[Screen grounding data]
+-------+

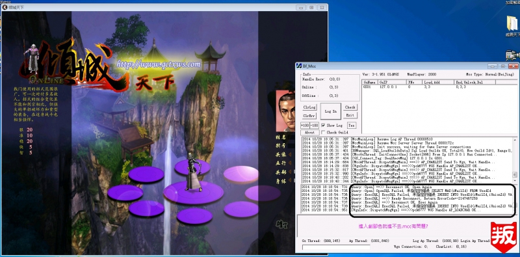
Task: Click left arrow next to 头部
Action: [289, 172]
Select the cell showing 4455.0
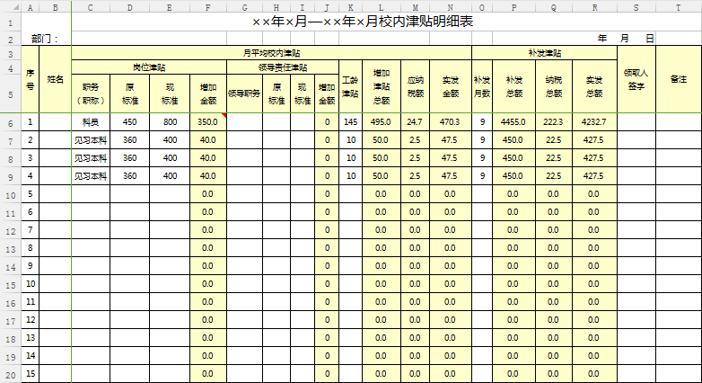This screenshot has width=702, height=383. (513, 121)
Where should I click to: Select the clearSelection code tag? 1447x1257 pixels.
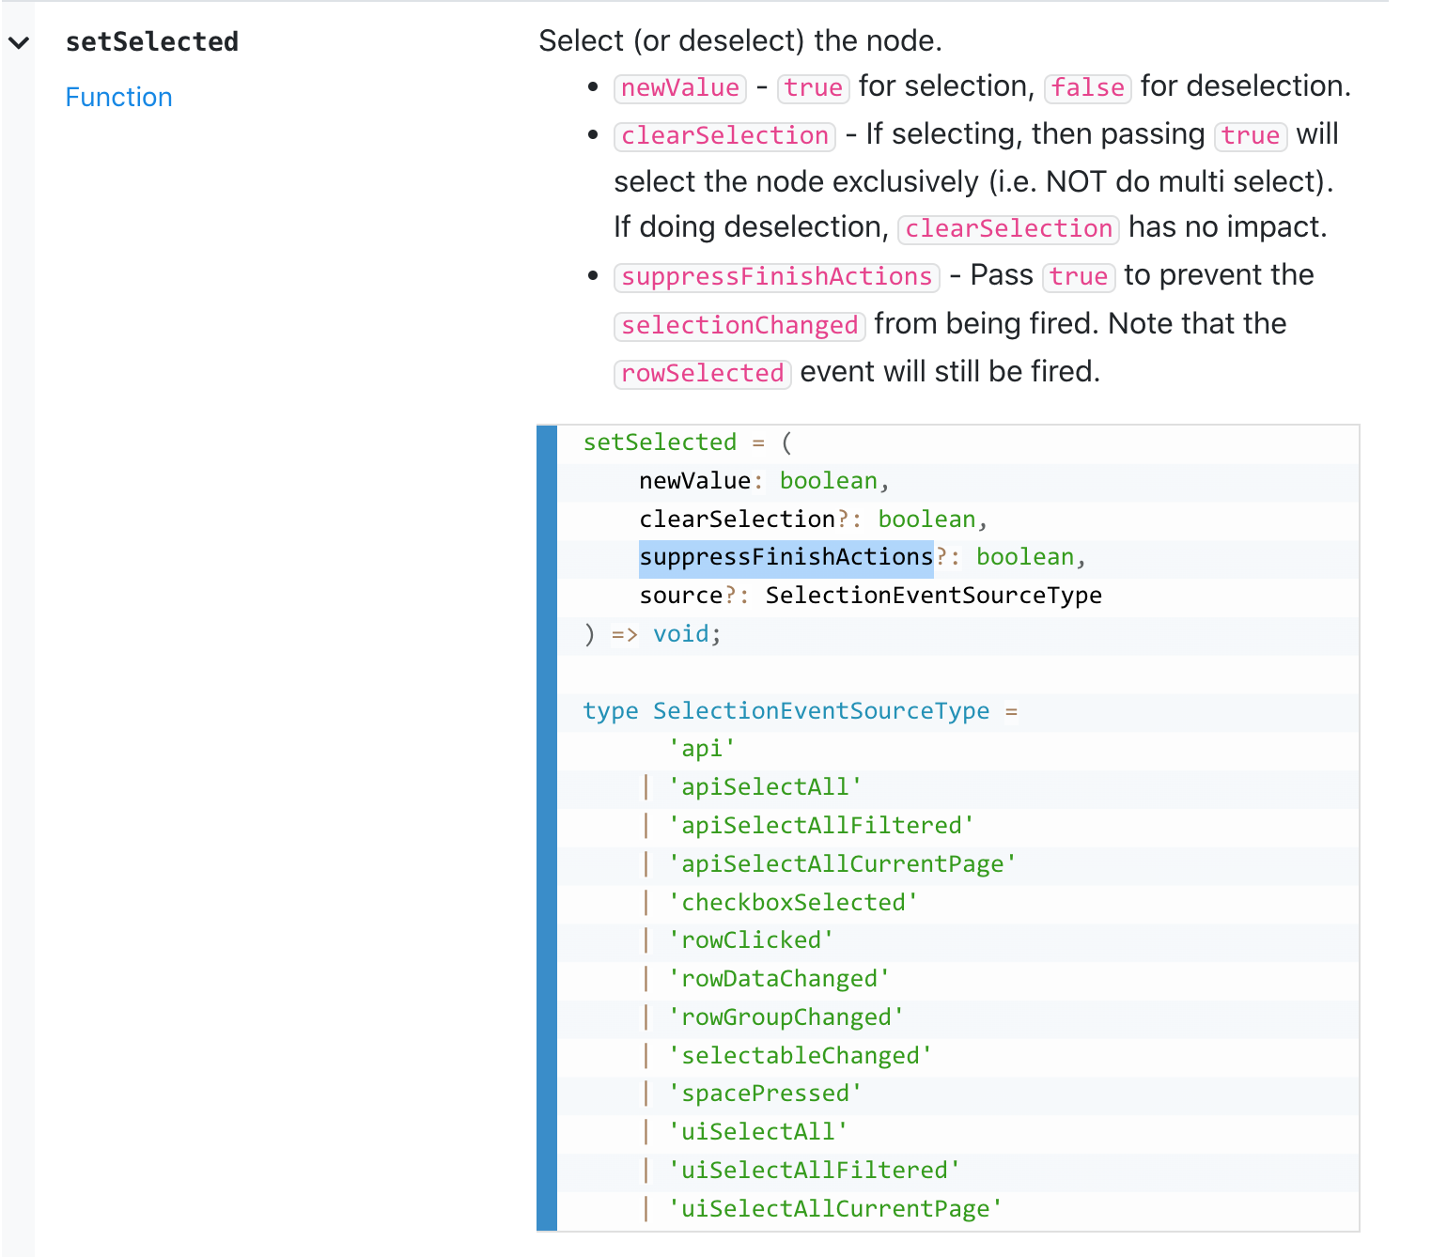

+-------+

Can you repeat every line of the data, starting with the line containing "Select the cell showing 4455.0" and continuing to the end of the data, but without the pictures?

**Result for this exercise**
Select the cell showing 4455.0
This screenshot has width=702, height=383. (513, 121)
Where should I click to: Select the clearSelection code tag? 1447x1257 pixels.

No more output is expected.